Cornerback Darius Slay couldn’t run off the field before Commanders quarterback Jayden Daniels hit Olamide Zaccheaus for a 49-yard touchdown to give the Commanders their first lead of the game with 9:06 left in the game. 

Punter Braden Mann, who handles the kickoffs, struggled from the start of the game – when the ball didn’t reach the designated landing area – to the end, when another weak kick allowed a return (plus a penalty on Eagles safety Sydney Brown) that set the Commanders up needing only 57 yards to score a touchdown and take the lead. Daniels found Jamison Crowder for the receiver’s second touchdown of the game with six seconds remaining.

Running back Saquon Barkely scorched his way to 108 rushing yards on seven attempts in the first quarter with two touchdowns, including a 68-yarder. It looked like the Eagles’ offensive line would dominate all day. But Hurts’ injury changed the entire dynamic of the game, and Washington keyed on the run for the remainder of the afternoon. Barkley finished with 150 rushing yards on 29 attempts. 

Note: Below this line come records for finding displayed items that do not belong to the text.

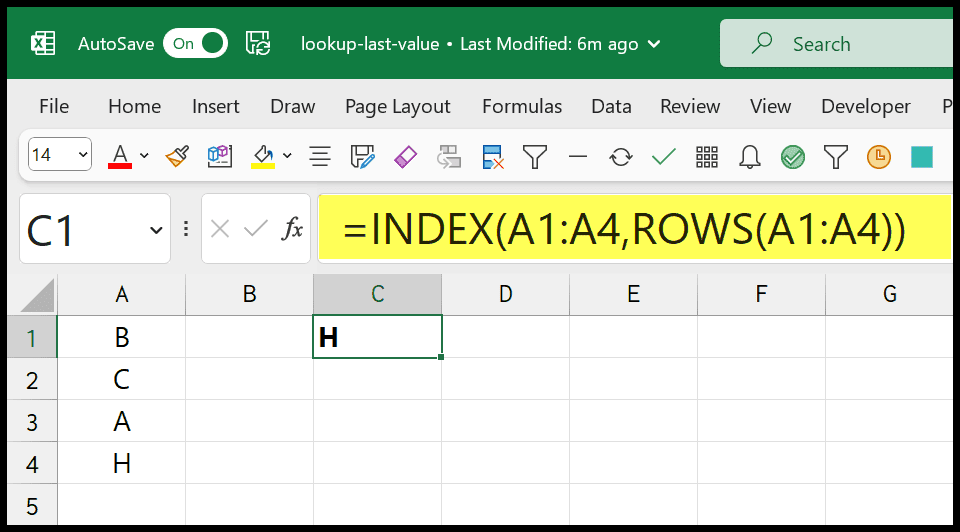
Task: Click the orange clock icon
Action: 879,157
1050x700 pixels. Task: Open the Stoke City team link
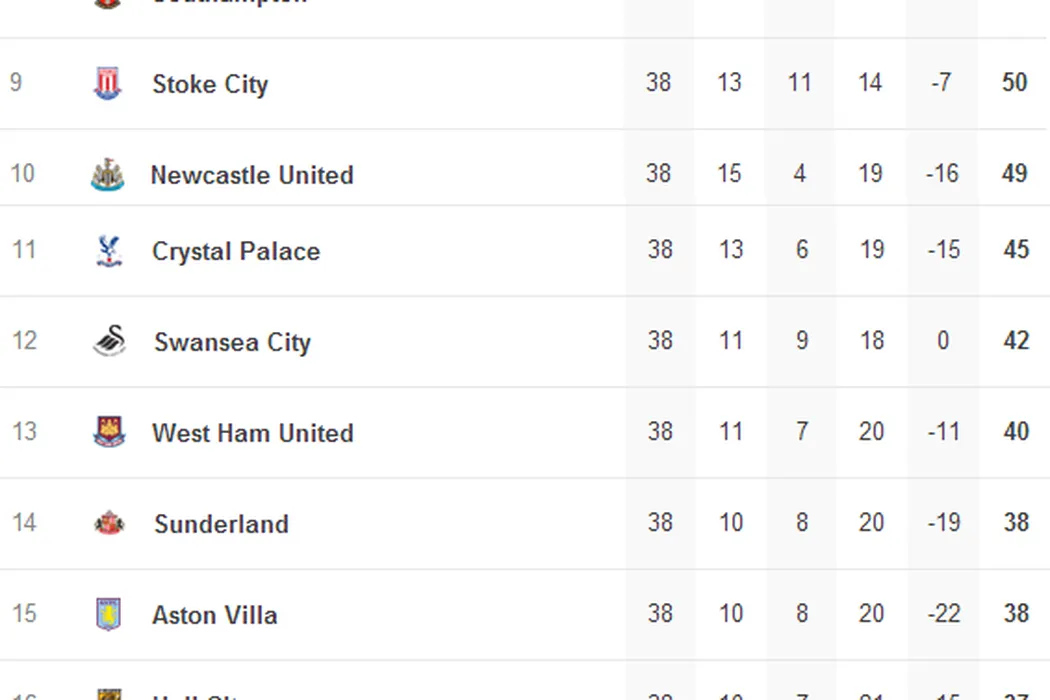tap(210, 84)
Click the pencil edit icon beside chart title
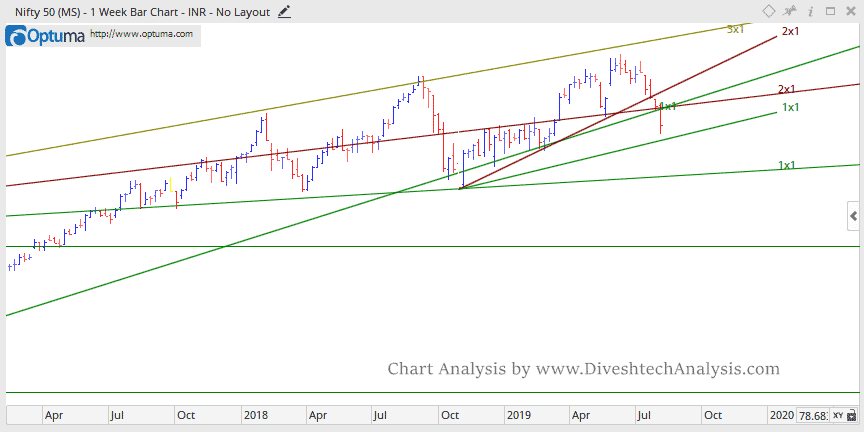864x432 pixels. point(285,12)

Barkley said Sirianni stressed the “little things” in his message after the team’s first loss in 11 games. 

“Go back and look on it, there’s a lot of little things we left out there,” Barkley said. “We gotta be better all around, from all phases. You look at the penalties and like I said, all those little things we didn’t accomplish, you tend to lose those football games. Gotta give credit to (the Commanders). They were the better team.

“We didn’t do what we wanted to accomplish. We’re not gonna panic.”

The Eagles converted three of 16 third-down attempts (18.8%), while the Commanders were successful on seven of their 13 chances on third down. The most costly of the Eagles’ third-down mishaps came moments before the two-minute warning in the fourth quarter. 

DeVonta Smith was wide open for what would have been a first down and allowed Sirianni and the vaunted Eagles’ offensive line to essentially ice the game with a 30-28 lead. But after his drop forced a fourth down with the clock stopped, Sirianni extended the lead. Daniels made it irrelevant. 

Sirianni said the team has been aggressive in those types of scenarios before as an explanation of why the Eagles opted for a pass play rather than keeping it on the ground. 

“That’s how we’ve been able to run a lot of the clocks out,” Sirianni said one week after the Eagles held the ball for the final 10 minutes of the game in a victory over the Pittsburgh Steelers. “We just didn’t do it this time.”

After the game, Smith said the drop is “over with.” There’s nothing he could do about it then and no teaching moment to take from it. He was open, he called for it and the ball wound up on the ground. 

“I was calling for it,” he said. “They put it in my hand. I got to make the goddamn play.” 

Smith acknowledging his error, much like Barkley did after a drop in a similar situation in a Week 2 loss to the Atlanta Falcons, gives Sirianni hope – especially in the context of Hurts being sidelined for nearly the entire game. 

“Accountability doesn’t change though based off your result, right?” Sirianni said. “I’d be a hypocrite if I did that.”